1 The Motion has been fully briefed. See the Motion at ECF No. 112; the Response at ECF Nos. 127 (sealed), 128 (redacted); and the Reply at ECF Nos. 131 (redacted), 132 (sealed). In addition to the written briefing, a hearing was held on September 7, 2022, to resolve Defendants’ Motion to Strike the opinions of Plaintiffs’ Expert William Watkins ECF No. 98 as to class certification. The court granted in part and denied in part the Motion to Strike. (ECF No. 124.) The Motion to Strike was granted as to any conclusion or opinion that any Defendant violated RESPA or the Sherman Act with respect to any Plaintiff, and was denied as to the remainder of the requested relief. Id. BACKGROUND Plaintiffs and putative class members are borrowers who have or had a federally related mortgage loan originated and/or brokered by Defendants. (ECF No. 33 ¶ 1.) Plaintiffs allege they are victims of an “illegal kickback scheme,” under which the Eagle Defendants’ loan officers,

agents, and/or other employees received and accepted illegal kickbacks from All Star Title, Inc. (“All Star”) in exchange for the assignment and referral of residential mortgage loans in violation the RESPA. Id. ¶ 2. Plaintiffs allege that, beginning around 2008, All Star paid kickbacks to participating lenders in exchange for those lenders referring mortgage borrowers to All Star for its services. Id. ¶ 18. When a participating lender referred a borrower to All Star pursuant to this scheme, All Star overcharged the borrower and transmitted the kickback to a third-party marketing company under the guise of paying a marketing fee owed by All Star. Id. ¶¶ 18-21, 27. Plaintiffs allege that Eagle Defendants joined All Star’s scheme in 2009 and that kickbacks were regularly laundered through sham marketers and received by three Eagle Bank branches located in Forest Hill, Bel Air, and

Owings Mills, Maryland. Id. ¶¶ 43-45, 49, 53, 57. These kickbacks were made for the benefit of Eagle Defendants and solely for the referral of loans. (ECF No. 112-1 at 5.) For more than two years, Eagle Defendants received and accepted over $150,000 in kickbacks from All Star in exchange for assigning and referring 534 loans. Id. at 7. Plaintiffs further allege that to fund the kickbacks, Eagle Defendants and All Star entered price fixing agreements to fix the price of title and settlement services charged to borrowers on refinances, reverse mortgages, and other mortgage loans in violation of the Sherman Act. (ECF No. 33 ¶ 2.) Specifically, if a lender did not accept or receive kickbacks, that lender’s borrowers were charged a fee of $1,000, which included title insurance; if a lender did receive kickbacks, its borrowers were charged in excess of $1,000 to offset the kickback. (ECF No. 112-1 at 8.) Plaintiffs contend that Eagle Defendants fraudulently concealed the alleged kickback scheme from Plaintiffs and putative class members in various ways. (ECF No. 33 ¶ 4.) First,

Plaintiffs allege that the kickback agreement was portrayed as a “marketing plan.” (ECF No. 112- 1 at 13.) “For example, in February 2010, All Star paid the Eagle Defendants a $3696.07 kickback laundered through third party marketing company Influence Direct. The Eagle Defendants and All Star caused Influence Direct to issue an invoice to All Star for the amount of the kickback payment.” Id. This sham invoice issued to All Star made it appear as though All Star paid for and received a printed direct mail piece; in reality, Plaintiffs allege, All Star received no marketing services from Influence Direct. Id. at 13-14. Second, Plaintiffs allege that Eagle Defendants and All Star incorporated these misrepresentations into borrowers’ loan documents by including the fraudulent charges in the “Good Faith Estimate.” Id. at 15. These false representations were further portrayed on the Eagle borrowers’ HUD-1 Settlement Statements and Closing Disclosures.

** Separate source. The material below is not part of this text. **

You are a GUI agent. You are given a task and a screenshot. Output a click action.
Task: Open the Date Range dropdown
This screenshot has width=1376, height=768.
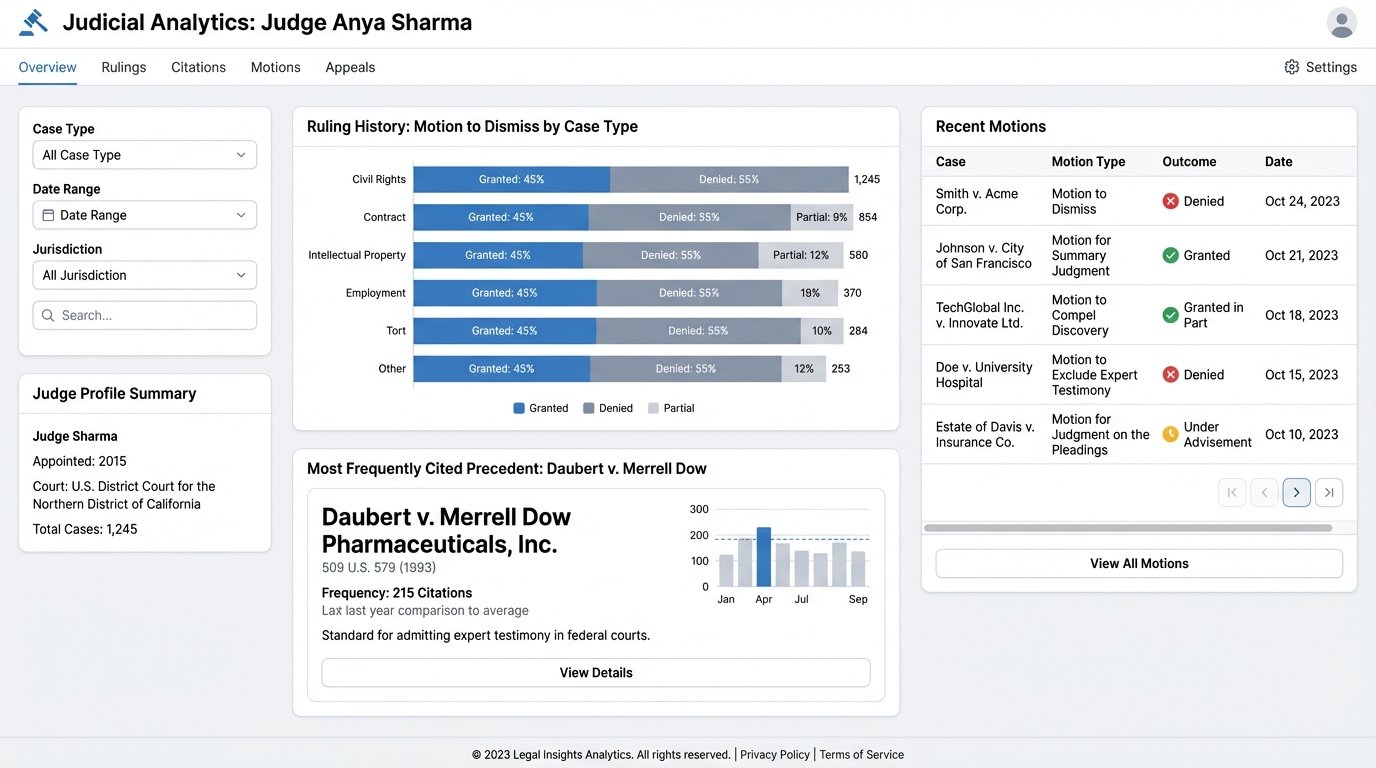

Id. Lastly, on federally-insured loans, Eagle Defendants “falsely certified that the charges appearing on the borrowers’ HUD-1 complied with all HUD and/or VA guidelines.” (ECF No. 112-1 at 16.) Plaintiffs assert that these fraudulent concealment practices prevented borrowers, regulators, and auditors from discovering the scheme, thereby allowing the alleged kickbacks and fraudulent charges to continue. (ECF No. 33 ¶ 4.) Plaintiffs request certification of one class with two subclasses: The Eagle Class: All individuals in the United States who were borrowers on a loan originated or brokered by Eagle National Bank or Eagle Nationwide Mortgage Company for which All Star Title, Inc. provided a settlement service, as identified in Section 1100 on the borrower’s HUD-1, between January 1, 2009, and December 31, 2011. Exempted from this class is any person who, during the period of January 1, 2009 through December 31, 2011, was an employee, officer, member and/or agent of Defendants Eagle National Bank, Eagle Nationwide Mortgage Company, Eagle National Bancorp Inc., ESSA Bank & Trust, Inc., ESSA Bancorp Inc., or All Star Title, Inc.; and any judicial officer who handles this case, and the immediate family members of such judicial officer(s).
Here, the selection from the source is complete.